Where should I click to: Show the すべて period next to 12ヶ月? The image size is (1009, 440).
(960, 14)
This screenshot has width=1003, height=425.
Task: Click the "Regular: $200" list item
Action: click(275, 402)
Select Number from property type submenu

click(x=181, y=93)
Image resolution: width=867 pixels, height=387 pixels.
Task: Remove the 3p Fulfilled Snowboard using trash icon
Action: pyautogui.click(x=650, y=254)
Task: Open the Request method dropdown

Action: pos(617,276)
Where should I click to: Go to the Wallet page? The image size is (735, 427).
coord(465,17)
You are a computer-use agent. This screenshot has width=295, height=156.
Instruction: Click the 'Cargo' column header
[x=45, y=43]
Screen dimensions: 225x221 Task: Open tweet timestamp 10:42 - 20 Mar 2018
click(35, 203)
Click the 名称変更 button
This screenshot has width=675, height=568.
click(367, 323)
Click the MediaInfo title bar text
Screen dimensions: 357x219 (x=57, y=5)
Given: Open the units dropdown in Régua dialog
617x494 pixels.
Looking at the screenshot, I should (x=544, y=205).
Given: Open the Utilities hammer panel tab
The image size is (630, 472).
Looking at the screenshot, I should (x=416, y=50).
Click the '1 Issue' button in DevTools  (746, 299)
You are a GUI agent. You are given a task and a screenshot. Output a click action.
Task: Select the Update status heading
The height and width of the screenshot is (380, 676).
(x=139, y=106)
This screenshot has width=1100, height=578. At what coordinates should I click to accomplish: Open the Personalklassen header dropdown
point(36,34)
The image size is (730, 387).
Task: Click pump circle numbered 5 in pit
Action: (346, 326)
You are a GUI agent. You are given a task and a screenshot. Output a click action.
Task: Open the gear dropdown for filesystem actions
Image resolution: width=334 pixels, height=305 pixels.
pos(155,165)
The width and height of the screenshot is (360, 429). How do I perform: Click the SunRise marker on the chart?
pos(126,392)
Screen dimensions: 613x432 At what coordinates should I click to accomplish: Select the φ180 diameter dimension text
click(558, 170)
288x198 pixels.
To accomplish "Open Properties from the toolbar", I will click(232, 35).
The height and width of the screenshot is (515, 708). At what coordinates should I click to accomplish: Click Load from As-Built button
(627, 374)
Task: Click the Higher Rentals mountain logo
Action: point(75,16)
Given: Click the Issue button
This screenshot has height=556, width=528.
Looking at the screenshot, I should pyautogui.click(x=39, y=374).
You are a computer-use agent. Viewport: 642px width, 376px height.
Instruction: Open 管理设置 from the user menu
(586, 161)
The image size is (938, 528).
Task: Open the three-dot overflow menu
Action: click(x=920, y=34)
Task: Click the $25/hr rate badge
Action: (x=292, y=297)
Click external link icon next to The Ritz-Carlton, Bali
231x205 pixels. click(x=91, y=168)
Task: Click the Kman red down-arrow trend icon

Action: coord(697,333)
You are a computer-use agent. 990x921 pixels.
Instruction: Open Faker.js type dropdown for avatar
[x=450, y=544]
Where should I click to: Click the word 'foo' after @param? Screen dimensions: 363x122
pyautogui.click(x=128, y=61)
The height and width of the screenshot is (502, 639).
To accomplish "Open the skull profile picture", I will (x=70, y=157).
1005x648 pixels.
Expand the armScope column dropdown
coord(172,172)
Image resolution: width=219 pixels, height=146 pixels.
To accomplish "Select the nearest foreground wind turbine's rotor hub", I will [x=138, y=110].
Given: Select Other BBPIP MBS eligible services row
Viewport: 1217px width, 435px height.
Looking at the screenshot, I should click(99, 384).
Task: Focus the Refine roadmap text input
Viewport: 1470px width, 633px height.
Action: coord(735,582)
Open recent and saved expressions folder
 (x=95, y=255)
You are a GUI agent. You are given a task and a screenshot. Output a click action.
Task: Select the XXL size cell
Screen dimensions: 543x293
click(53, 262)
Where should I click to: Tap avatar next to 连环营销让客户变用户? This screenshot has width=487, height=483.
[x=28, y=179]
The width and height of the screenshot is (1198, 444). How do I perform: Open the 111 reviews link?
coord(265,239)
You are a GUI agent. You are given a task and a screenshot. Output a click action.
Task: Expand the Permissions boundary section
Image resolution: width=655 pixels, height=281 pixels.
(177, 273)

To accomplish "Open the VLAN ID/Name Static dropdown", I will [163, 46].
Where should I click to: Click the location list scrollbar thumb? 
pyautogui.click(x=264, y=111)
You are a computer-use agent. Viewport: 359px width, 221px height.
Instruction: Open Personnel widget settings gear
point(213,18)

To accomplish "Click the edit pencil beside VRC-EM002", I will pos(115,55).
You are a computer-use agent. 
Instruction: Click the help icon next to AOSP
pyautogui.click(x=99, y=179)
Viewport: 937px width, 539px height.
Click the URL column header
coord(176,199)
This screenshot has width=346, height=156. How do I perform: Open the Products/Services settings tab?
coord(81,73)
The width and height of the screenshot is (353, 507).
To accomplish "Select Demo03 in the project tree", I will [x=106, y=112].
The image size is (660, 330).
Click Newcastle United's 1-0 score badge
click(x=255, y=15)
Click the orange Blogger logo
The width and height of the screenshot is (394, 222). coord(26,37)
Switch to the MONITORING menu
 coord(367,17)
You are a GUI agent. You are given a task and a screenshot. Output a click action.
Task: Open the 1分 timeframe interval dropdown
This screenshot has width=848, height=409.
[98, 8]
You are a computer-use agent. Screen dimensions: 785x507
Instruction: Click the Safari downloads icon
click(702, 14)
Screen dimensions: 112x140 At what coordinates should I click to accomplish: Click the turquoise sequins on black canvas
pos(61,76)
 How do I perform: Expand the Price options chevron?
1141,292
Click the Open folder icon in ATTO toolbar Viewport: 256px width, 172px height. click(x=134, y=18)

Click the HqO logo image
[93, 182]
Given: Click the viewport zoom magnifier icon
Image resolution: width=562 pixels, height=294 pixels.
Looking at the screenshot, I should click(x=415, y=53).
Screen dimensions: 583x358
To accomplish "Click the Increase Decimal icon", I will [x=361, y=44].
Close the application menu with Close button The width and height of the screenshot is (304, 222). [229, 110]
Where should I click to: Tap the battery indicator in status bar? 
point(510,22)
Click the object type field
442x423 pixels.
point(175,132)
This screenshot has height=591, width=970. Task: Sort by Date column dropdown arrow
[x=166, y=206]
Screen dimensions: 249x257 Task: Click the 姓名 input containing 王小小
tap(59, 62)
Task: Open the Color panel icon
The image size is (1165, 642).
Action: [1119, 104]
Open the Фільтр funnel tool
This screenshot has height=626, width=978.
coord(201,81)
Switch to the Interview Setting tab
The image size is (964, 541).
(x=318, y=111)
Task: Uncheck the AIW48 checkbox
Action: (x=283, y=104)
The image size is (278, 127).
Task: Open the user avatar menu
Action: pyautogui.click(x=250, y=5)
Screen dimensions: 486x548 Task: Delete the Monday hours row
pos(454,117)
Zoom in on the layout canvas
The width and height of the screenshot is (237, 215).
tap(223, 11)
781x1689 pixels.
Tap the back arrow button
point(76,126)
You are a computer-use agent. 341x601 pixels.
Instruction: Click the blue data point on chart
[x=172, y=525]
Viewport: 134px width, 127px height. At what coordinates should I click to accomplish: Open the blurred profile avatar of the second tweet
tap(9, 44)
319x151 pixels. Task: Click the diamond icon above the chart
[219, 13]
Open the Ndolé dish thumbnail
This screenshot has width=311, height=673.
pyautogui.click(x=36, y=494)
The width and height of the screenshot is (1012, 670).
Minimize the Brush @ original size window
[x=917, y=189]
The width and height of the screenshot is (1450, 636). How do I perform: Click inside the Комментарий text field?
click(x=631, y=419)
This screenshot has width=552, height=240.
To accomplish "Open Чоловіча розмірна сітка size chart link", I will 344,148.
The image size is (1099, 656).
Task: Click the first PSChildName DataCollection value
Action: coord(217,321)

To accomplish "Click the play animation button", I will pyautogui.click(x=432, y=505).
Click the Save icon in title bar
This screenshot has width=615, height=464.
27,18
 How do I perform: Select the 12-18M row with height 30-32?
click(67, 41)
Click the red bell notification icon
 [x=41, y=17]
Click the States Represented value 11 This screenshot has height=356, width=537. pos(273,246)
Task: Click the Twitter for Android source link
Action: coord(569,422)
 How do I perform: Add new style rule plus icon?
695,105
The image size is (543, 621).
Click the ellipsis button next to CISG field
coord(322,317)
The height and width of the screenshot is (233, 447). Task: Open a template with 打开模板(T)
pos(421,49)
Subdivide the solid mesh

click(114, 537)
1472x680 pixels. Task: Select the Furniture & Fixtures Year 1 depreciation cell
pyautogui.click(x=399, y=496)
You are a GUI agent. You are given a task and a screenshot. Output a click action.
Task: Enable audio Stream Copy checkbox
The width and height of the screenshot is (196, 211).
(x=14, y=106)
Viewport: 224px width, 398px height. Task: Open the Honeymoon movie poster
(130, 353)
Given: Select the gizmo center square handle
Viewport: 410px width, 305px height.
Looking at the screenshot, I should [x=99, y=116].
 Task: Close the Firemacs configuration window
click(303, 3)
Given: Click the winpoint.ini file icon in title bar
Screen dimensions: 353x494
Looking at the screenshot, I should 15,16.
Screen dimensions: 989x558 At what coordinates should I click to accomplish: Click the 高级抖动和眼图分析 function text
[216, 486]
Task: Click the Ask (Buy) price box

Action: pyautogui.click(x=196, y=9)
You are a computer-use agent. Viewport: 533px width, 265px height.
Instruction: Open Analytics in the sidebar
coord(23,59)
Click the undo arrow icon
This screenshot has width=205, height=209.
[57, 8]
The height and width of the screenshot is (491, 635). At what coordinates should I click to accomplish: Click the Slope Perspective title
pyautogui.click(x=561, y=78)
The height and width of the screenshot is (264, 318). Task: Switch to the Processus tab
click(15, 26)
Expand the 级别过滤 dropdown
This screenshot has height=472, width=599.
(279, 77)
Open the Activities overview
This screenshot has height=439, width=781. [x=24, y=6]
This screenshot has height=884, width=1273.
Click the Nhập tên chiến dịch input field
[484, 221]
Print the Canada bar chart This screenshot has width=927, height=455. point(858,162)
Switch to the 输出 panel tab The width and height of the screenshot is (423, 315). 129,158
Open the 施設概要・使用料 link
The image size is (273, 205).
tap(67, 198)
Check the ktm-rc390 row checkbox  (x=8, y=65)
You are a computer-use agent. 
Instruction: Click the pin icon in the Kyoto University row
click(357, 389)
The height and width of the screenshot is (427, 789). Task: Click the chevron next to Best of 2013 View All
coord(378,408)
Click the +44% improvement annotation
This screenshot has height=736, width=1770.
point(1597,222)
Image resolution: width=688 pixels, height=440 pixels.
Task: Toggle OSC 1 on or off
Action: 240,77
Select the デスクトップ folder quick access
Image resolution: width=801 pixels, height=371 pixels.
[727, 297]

• • • • • • •

● DESCRIPTION OF THE TASK
Can you recast the listing as a Markdown table with the columns Row and Entry, starting with the line that contains "Select Number from property type submenu" and going on through the line that contains "[x=45, y=43]", with blank lines left out?

● EXPECTED OUTPUT
| Row | Entry |
|---|---|
| 1 | Select Number from property type submenu |
| 2 | click(x=181, y=93) |
| 3 | Image resolution: width=867 pixels, height=387 pixels. |
| 4 | Task: Remove the 3p Fulfilled Snowboard using trash icon |
| 5 | Action: pyautogui.click(x=650, y=254) |
| 6 | Task: Open the Request method dropdown |
| 7 | Action: pos(617,276) |
| 8 | Where should I click to: Go to the Wallet page? The image size is (735, 427). |
| 9 | coord(465,17) |
| 10 | You are a computer-use agent. This screenshot has width=295, height=156. |
| 11 | Instruction: Click the 'Cargo' column header |
| 12 | [x=45, y=43] |